» Stated problem
Please replace "magnifier" with "magnifying glass" throughout the material below, keeping everything else unchanged.

::: Information provided :::

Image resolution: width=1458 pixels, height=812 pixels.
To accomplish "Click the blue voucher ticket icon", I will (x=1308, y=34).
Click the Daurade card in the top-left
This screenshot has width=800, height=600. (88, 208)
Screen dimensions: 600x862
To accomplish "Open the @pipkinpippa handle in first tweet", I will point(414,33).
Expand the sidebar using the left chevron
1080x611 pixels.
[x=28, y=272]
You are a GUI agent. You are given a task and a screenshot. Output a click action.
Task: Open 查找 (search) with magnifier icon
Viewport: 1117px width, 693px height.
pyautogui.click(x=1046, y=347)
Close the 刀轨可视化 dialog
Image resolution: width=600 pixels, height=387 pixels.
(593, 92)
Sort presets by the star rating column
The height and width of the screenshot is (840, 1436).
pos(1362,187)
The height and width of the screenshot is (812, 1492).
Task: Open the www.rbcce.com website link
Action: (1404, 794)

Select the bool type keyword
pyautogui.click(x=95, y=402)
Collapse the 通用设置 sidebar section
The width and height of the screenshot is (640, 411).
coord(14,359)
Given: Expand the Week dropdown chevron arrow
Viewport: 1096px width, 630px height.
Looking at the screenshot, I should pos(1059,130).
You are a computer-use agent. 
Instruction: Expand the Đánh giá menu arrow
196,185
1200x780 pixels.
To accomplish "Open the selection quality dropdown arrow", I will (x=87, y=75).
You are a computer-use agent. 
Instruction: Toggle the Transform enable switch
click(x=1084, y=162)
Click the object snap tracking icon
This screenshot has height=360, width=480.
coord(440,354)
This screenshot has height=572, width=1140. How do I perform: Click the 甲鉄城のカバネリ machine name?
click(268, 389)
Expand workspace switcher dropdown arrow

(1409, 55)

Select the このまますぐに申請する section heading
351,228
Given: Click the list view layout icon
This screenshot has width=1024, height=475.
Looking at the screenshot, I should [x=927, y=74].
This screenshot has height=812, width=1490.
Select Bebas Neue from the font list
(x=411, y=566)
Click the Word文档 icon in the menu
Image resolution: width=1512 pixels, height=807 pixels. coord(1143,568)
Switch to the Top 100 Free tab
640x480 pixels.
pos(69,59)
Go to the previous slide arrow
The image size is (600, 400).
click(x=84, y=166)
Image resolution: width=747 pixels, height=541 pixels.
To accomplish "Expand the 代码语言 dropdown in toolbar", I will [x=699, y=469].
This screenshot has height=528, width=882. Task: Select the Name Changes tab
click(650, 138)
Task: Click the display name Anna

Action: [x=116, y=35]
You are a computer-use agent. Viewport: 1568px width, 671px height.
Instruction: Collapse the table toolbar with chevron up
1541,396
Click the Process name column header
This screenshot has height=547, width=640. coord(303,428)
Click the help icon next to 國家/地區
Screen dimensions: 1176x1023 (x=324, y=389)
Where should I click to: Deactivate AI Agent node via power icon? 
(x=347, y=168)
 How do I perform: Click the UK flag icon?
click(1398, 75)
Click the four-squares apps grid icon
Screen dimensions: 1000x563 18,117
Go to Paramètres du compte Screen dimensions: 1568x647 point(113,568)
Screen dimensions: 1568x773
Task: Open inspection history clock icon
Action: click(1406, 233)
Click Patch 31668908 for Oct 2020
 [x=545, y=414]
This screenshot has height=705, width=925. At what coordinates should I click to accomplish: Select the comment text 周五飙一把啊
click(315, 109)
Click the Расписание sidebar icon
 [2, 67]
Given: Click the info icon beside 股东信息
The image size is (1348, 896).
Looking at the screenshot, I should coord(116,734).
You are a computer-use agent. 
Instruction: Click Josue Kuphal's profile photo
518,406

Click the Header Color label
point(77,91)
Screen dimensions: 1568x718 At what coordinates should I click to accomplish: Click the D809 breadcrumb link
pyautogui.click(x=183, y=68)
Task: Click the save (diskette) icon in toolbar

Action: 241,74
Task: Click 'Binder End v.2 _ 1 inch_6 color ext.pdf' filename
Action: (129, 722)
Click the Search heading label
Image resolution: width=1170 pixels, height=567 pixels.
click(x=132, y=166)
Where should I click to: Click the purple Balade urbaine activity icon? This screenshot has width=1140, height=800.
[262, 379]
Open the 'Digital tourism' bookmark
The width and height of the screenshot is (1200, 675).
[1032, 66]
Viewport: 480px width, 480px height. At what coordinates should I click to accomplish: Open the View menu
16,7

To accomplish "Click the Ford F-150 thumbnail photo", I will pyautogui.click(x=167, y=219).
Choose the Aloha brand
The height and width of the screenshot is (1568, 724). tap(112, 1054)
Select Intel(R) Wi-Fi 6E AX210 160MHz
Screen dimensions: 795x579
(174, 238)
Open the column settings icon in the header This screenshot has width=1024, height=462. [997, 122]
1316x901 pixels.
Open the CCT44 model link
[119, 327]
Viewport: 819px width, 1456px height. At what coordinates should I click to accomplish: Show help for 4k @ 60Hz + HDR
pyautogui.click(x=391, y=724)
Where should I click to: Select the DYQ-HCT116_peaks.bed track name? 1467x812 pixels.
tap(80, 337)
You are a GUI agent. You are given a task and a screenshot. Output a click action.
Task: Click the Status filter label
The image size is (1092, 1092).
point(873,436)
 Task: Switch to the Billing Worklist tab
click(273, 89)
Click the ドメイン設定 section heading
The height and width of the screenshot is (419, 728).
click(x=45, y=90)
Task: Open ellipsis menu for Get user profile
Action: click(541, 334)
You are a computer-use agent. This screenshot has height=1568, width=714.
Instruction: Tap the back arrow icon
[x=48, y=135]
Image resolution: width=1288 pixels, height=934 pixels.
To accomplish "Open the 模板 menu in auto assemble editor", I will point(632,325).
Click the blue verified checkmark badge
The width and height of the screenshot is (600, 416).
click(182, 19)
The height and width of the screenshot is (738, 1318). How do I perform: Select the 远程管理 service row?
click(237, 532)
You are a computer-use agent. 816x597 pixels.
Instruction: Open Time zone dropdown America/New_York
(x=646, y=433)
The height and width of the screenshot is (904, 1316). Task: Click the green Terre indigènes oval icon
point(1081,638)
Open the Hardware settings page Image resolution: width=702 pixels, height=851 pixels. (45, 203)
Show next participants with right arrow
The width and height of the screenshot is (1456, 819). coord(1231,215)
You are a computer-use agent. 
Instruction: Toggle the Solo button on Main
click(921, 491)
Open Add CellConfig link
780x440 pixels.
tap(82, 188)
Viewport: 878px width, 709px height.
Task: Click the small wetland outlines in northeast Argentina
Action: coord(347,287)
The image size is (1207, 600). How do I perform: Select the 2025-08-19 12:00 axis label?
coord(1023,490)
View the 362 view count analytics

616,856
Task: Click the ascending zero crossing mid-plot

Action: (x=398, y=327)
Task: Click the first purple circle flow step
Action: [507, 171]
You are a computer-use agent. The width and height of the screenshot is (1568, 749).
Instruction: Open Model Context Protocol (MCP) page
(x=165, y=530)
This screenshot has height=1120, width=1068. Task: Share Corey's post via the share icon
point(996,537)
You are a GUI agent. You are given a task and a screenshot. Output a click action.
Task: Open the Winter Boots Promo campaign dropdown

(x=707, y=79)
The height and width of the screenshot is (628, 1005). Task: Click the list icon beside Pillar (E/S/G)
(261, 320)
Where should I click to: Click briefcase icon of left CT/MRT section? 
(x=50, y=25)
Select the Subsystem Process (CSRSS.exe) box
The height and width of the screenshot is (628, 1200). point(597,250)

:::

» Problem solution
Image resolution: width=1458 pixels, height=812 pixels.
To accomplish "Click the blue voucher ticket icon", I will (x=1308, y=34).
Click the Daurade card in the top-left
This screenshot has width=800, height=600. (88, 208)
Screen dimensions: 600x862
To accomplish "Open the @pipkinpippa handle in first tweet", I will point(414,33).
Expand the sidebar using the left chevron
1080x611 pixels.
[x=28, y=272]
You are a GUI agent. You are given a task and a screenshot. Output a click action.
Task: Open 查找 (search) with magnifying glass icon
Viewport: 1117px width, 693px height.
pyautogui.click(x=1046, y=347)
Close the 刀轨可视化 dialog
Image resolution: width=600 pixels, height=387 pixels.
(593, 92)
Sort presets by the star rating column
The height and width of the screenshot is (840, 1436).
pos(1362,187)
The height and width of the screenshot is (812, 1492).
Task: Open the www.rbcce.com website link
Action: (1404, 794)

Select the bool type keyword
pyautogui.click(x=95, y=402)
Collapse the 通用设置 sidebar section
The width and height of the screenshot is (640, 411).
coord(14,359)
Given: Expand the Week dropdown chevron arrow
Viewport: 1096px width, 630px height.
Looking at the screenshot, I should pos(1059,130).
You are a computer-use agent. 
Instruction: Expand the Đánh giá menu arrow
196,185
1200x780 pixels.
To accomplish "Open the selection quality dropdown arrow", I will (x=87, y=75).
You are a computer-use agent. 
Instruction: Toggle the Transform enable switch
click(x=1084, y=162)
Click the object snap tracking icon
This screenshot has height=360, width=480.
coord(440,354)
This screenshot has height=572, width=1140. How do I perform: Click the 甲鉄城のカバネリ machine name?
click(268, 389)
Expand workspace switcher dropdown arrow

(1409, 55)

Select the このまますぐに申請する section heading
351,228
Given: Click the list view layout icon
This screenshot has width=1024, height=475.
Looking at the screenshot, I should [x=927, y=74].
This screenshot has height=812, width=1490.
Select Bebas Neue from the font list
(x=411, y=566)
Click the Word文档 icon in the menu
Image resolution: width=1512 pixels, height=807 pixels. coord(1143,568)
Switch to the Top 100 Free tab
640x480 pixels.
pos(69,59)
Go to the previous slide arrow
The image size is (600, 400).
click(x=84, y=166)
Image resolution: width=747 pixels, height=541 pixels.
To accomplish "Expand the 代码语言 dropdown in toolbar", I will [x=699, y=469].
This screenshot has height=528, width=882. Task: Select the Name Changes tab
click(650, 138)
Task: Click the display name Anna

Action: [x=116, y=35]
You are a computer-use agent. Viewport: 1568px width, 671px height.
Instruction: Collapse the table toolbar with chevron up
1541,396
Click the Process name column header
This screenshot has height=547, width=640. coord(303,428)
Click the help icon next to 國家/地區
Screen dimensions: 1176x1023 (x=324, y=389)
Where should I click to: Deactivate AI Agent node via power icon? 
(x=347, y=168)
 How do I perform: Click the UK flag icon?
click(1398, 75)
Click the four-squares apps grid icon
Screen dimensions: 1000x563 18,117
Go to Paramètres du compte Screen dimensions: 1568x647 point(113,568)
Screen dimensions: 1568x773
Task: Open inspection history clock icon
Action: click(1406, 233)
Click Patch 31668908 for Oct 2020
 [x=545, y=414]
This screenshot has height=705, width=925. At what coordinates should I click to accomplish: Select the comment text 周五飙一把啊
click(315, 109)
Click the Расписание sidebar icon
 [2, 67]
Given: Click the info icon beside 股东信息
The image size is (1348, 896).
Looking at the screenshot, I should coord(116,734).
You are a computer-use agent. 
Instruction: Click Josue Kuphal's profile photo
518,406

Click the Header Color label
point(77,91)
Screen dimensions: 1568x718 At what coordinates should I click to accomplish: Click the D809 breadcrumb link
pyautogui.click(x=183, y=68)
Task: Click the save (diskette) icon in toolbar

Action: 241,74
Task: Click 'Binder End v.2 _ 1 inch_6 color ext.pdf' filename
Action: (129, 722)
Click the Search heading label
Image resolution: width=1170 pixels, height=567 pixels.
click(x=132, y=166)
Where should I click to: Click the purple Balade urbaine activity icon? This screenshot has width=1140, height=800.
[262, 379]
Open the 'Digital tourism' bookmark
The width and height of the screenshot is (1200, 675).
[1032, 66]
Viewport: 480px width, 480px height. At what coordinates should I click to accomplish: Open the View menu
16,7

To accomplish "Click the Ford F-150 thumbnail photo", I will pyautogui.click(x=167, y=219).
Choose the Aloha brand
The height and width of the screenshot is (1568, 724). tap(112, 1054)
Select Intel(R) Wi-Fi 6E AX210 160MHz
Screen dimensions: 795x579
(174, 238)
Open the column settings icon in the header This screenshot has width=1024, height=462. [997, 122]
1316x901 pixels.
Open the CCT44 model link
[119, 327]
Viewport: 819px width, 1456px height. At what coordinates should I click to accomplish: Show help for 4k @ 60Hz + HDR
pyautogui.click(x=391, y=724)
Where should I click to: Select the DYQ-HCT116_peaks.bed track name? 1467x812 pixels.
tap(80, 337)
You are a GUI agent. You are given a task and a screenshot. Output a click action.
Task: Click the Status filter label
The image size is (1092, 1092).
point(873,436)
 Task: Switch to the Billing Worklist tab
click(273, 89)
Click the ドメイン設定 section heading
The height and width of the screenshot is (419, 728).
click(x=45, y=90)
Task: Open ellipsis menu for Get user profile
Action: click(541, 334)
You are a computer-use agent. This screenshot has height=1568, width=714.
Instruction: Tap the back arrow icon
[x=48, y=135]
Image resolution: width=1288 pixels, height=934 pixels.
To accomplish "Open the 模板 menu in auto assemble editor", I will point(632,325).
Click the blue verified checkmark badge
The width and height of the screenshot is (600, 416).
click(182, 19)
The height and width of the screenshot is (738, 1318). How do I perform: Select the 远程管理 service row?
click(237, 532)
You are a computer-use agent. 816x597 pixels.
Instruction: Open Time zone dropdown America/New_York
(x=646, y=433)
The height and width of the screenshot is (904, 1316). Task: Click the green Terre indigènes oval icon
point(1081,638)
Open the Hardware settings page Image resolution: width=702 pixels, height=851 pixels. (45, 203)
Show next participants with right arrow
The width and height of the screenshot is (1456, 819). coord(1231,215)
You are a computer-use agent. 
Instruction: Toggle the Solo button on Main
click(921, 491)
Open Add CellConfig link
780x440 pixels.
tap(82, 188)
Viewport: 878px width, 709px height.
Task: Click the small wetland outlines in northeast Argentina
Action: coord(347,287)
The image size is (1207, 600). How do I perform: Select the 2025-08-19 12:00 axis label?
coord(1023,490)
View the 362 view count analytics

616,856
Task: Click the ascending zero crossing mid-plot

Action: (x=398, y=327)
Task: Click the first purple circle flow step
Action: [507, 171]
You are a computer-use agent. The width and height of the screenshot is (1568, 749).
Instruction: Open Model Context Protocol (MCP) page
(x=165, y=530)
This screenshot has height=1120, width=1068. Task: Share Corey's post via the share icon
point(996,537)
You are a GUI agent. You are given a task and a screenshot. Output a click action.
Task: Open the Winter Boots Promo campaign dropdown

(x=707, y=79)
The height and width of the screenshot is (628, 1005). Task: Click the list icon beside Pillar (E/S/G)
(261, 320)
Where should I click to: Click briefcase icon of left CT/MRT section? 
(x=50, y=25)
Select the Subsystem Process (CSRSS.exe) box
The height and width of the screenshot is (628, 1200). point(597,250)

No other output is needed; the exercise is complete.